__WHAT THIS TASK INVOLVES__:
Select all lines in the records that include "will".

[Saved entries]
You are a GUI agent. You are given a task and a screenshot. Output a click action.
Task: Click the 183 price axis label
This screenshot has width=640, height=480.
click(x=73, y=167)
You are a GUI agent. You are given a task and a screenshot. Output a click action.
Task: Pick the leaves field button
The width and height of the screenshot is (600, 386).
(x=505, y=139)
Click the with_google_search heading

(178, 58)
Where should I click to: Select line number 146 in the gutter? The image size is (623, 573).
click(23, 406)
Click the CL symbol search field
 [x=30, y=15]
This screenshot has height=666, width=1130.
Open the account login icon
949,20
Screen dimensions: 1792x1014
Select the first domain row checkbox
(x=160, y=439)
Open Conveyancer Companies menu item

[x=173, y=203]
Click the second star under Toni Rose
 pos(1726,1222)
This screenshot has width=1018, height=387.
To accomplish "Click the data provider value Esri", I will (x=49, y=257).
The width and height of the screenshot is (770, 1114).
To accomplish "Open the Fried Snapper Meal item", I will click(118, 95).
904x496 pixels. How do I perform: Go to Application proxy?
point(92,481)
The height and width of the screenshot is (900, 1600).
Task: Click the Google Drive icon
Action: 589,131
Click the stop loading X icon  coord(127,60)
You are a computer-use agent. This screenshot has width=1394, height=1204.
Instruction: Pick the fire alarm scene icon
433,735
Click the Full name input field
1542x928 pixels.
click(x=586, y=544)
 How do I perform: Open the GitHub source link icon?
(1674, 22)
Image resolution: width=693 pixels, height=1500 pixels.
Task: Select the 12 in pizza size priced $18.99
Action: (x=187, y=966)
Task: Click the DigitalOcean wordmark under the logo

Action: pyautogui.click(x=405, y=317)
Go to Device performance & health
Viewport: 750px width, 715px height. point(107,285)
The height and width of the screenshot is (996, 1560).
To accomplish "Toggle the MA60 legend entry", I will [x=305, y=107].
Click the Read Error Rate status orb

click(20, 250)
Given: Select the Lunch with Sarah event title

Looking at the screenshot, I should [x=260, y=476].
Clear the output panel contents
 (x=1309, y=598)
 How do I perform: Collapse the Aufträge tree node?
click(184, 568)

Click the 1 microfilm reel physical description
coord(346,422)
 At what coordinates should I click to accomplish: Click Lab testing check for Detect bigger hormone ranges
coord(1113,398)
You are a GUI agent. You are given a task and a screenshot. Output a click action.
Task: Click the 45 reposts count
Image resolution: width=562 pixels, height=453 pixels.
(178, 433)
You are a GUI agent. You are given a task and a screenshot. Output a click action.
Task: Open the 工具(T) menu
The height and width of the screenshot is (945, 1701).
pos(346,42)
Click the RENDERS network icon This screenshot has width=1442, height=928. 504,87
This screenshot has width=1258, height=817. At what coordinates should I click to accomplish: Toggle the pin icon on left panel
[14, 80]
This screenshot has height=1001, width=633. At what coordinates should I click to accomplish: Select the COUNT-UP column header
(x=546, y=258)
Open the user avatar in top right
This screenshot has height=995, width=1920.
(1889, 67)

__COMPLETED TASK__:
To accomplish "Click the data provider value Esri", I will (x=49, y=257).
To accomplish "Open the Fried Snapper Meal item", I will click(118, 95).
To accomplish "Toggle the MA60 legend entry", I will [x=305, y=107].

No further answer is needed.